** TEXT SEGMENT **
▬▬▬▬▬▬▬▬▬▬

The whale, named Maris, was 21-years-old and had given birth to two calves who both died. An aquarium spokesperson said no one from the facility would be answering any questions. In fact, several security guards stood around the outside of the aquarium Friday to try and keep media away. However, the aquarium posted a statement on its website:

“Veterinary and animal care experts perform routine exams on all of our animals and at Maris’ most recent exam, she showed all signs of a health beluga whale.  She has been eating normally and engaging in enrichment and interaction with our two other beluga whales.”

This latest death is drawing plenty of criticism from animal rights advocates. 

“Captivity is a morbid business. Dolphins and whales do not fare well in captivity. They don’t live as long in captivity,” said Martha Brock from Georgia Animal Rights and Protection, a group that believes the beluga whale program should be eliminated. Brock says this death is a reminder of how it puts ocean mammals at risk for human entertainment.

“Maris was a young beluga whale who born in captivity and exploited her entire life,” said Brock.

The People for the Ethical Treatment of Animals, also known as PETA, was also critical of the Georgia Aquarium’s captivity program for beluga whales.

“Like many marine mammals, beluga whales communicate by sonar and are often driven mad by the reverberations that bounce off their tank walls,” said PETA spokesperson Ashley Byrne.

In August, the Georgia Aquarium went to federal court to fight for a permit to bring 18 more captive beluga whales into U.S. facilities, arguing they are safer here than in the wild.

Aquarium representative Scott Higley testified that “beluga whales are in trouble. They’re listed as near threatened. Some populations are critically endangered. Our scientists are leading an effort to try and find out why that is.”

There’s no word on when the results from the animal autopsy will be released.

▬▬▬▬▬▬▬▬▬▬

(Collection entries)
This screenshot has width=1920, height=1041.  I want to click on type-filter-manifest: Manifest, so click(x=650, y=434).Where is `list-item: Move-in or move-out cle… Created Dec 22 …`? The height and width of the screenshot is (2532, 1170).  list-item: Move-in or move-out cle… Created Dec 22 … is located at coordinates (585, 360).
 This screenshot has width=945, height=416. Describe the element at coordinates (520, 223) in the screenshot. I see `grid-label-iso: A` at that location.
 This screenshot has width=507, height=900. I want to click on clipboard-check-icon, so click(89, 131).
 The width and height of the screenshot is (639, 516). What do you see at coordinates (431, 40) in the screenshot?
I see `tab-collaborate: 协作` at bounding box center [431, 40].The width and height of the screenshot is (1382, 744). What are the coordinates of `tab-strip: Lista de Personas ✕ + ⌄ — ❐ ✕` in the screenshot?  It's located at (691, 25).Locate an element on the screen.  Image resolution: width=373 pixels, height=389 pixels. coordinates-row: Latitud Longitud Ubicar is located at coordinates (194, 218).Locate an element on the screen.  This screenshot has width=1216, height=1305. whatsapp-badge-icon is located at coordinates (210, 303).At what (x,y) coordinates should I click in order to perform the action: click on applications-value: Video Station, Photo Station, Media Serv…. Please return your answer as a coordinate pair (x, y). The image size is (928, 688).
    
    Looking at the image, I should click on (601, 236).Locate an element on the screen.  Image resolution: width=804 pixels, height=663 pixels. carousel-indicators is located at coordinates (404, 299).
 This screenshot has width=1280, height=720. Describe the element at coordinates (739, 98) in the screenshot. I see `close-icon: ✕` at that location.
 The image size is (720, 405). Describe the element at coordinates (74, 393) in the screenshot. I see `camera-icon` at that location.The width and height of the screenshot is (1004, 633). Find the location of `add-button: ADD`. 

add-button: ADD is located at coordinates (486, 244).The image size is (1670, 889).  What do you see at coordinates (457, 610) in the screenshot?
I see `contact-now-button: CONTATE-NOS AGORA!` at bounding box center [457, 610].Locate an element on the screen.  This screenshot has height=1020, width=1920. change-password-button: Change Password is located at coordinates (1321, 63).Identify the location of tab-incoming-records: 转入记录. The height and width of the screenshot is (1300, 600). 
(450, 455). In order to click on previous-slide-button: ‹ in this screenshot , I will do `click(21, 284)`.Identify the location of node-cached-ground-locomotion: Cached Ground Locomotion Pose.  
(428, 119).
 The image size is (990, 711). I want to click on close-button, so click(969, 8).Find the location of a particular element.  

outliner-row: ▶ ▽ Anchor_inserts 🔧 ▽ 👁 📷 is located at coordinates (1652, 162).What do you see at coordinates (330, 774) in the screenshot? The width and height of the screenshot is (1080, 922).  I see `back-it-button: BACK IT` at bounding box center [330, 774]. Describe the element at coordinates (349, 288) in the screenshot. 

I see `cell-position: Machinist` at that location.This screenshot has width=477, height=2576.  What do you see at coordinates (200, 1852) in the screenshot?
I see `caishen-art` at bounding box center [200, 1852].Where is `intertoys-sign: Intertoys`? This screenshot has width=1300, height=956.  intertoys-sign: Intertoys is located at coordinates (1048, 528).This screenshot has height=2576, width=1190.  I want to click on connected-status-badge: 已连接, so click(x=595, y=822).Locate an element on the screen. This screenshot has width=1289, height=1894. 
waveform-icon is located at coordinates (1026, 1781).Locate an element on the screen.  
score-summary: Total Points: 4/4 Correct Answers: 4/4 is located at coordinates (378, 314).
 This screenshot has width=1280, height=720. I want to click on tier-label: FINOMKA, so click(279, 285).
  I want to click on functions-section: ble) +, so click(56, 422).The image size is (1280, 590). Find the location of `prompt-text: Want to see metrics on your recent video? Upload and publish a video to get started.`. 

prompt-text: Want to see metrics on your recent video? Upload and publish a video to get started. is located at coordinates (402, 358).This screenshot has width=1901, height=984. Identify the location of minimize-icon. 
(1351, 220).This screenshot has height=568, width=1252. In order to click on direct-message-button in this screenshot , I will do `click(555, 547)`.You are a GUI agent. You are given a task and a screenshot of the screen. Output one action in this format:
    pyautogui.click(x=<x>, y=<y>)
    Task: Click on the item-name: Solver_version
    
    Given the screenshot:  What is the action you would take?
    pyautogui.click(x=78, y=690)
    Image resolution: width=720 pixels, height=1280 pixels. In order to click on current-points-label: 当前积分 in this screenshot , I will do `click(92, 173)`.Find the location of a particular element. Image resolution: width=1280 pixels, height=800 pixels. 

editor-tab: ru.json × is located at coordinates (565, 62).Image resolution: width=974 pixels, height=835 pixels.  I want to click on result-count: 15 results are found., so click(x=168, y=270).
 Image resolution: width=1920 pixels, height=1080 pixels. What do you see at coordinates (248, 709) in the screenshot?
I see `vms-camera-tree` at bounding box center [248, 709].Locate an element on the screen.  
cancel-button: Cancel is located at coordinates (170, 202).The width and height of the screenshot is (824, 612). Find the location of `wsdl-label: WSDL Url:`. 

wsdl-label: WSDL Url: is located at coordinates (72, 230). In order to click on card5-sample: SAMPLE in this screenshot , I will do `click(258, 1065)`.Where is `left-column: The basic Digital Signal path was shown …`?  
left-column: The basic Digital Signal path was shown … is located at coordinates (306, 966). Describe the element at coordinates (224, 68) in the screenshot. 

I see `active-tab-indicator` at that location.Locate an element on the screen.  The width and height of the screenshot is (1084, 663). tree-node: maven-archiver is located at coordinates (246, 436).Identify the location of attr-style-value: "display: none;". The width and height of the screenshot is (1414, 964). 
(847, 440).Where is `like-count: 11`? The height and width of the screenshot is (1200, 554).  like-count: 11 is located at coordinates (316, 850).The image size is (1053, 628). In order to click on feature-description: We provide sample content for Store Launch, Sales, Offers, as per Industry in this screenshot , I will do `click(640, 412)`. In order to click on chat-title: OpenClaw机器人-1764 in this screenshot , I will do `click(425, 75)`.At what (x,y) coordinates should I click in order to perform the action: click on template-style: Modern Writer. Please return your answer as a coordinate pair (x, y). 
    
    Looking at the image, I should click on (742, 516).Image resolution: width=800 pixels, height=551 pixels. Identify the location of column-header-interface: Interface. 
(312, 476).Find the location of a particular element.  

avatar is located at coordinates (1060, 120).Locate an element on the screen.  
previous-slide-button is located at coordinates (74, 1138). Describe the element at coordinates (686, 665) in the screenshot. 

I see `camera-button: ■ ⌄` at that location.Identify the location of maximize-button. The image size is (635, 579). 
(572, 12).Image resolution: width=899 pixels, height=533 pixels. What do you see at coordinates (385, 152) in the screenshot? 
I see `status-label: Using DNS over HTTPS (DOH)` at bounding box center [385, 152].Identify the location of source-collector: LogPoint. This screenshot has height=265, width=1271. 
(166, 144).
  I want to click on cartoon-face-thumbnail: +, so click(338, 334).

▬▬▬▬▬▬▬▬▬▬

** EXERCISES **
1. List every person whose words the beluga whale article quotes directly.
2. Output the part of the beluga whale article that runs from "The whale, named" up to and including "animal rights advocates.".

** ANSWERS FOR THE EXERCISE **
1.
Martha Brock
Ashley Byrne
Scott Higley

2.
The whale, named Maris, was 21-years-old and had given birth to two calves who both died. An aquarium spokesperson said no one from the facility would be answering any questions. In fact, several security guards stood around the outside of the aquarium Friday to try and keep media away. However, the aquarium posted a statement on its website:

“Veterinary and animal care experts perform routine exams on all of our animals and at Maris’ most recent exam, she showed all signs of a health beluga whale.  She has been eating normally and engaging in enrichment and interaction with our two other beluga whales.”

This latest death is drawing plenty of criticism from animal rights advocates.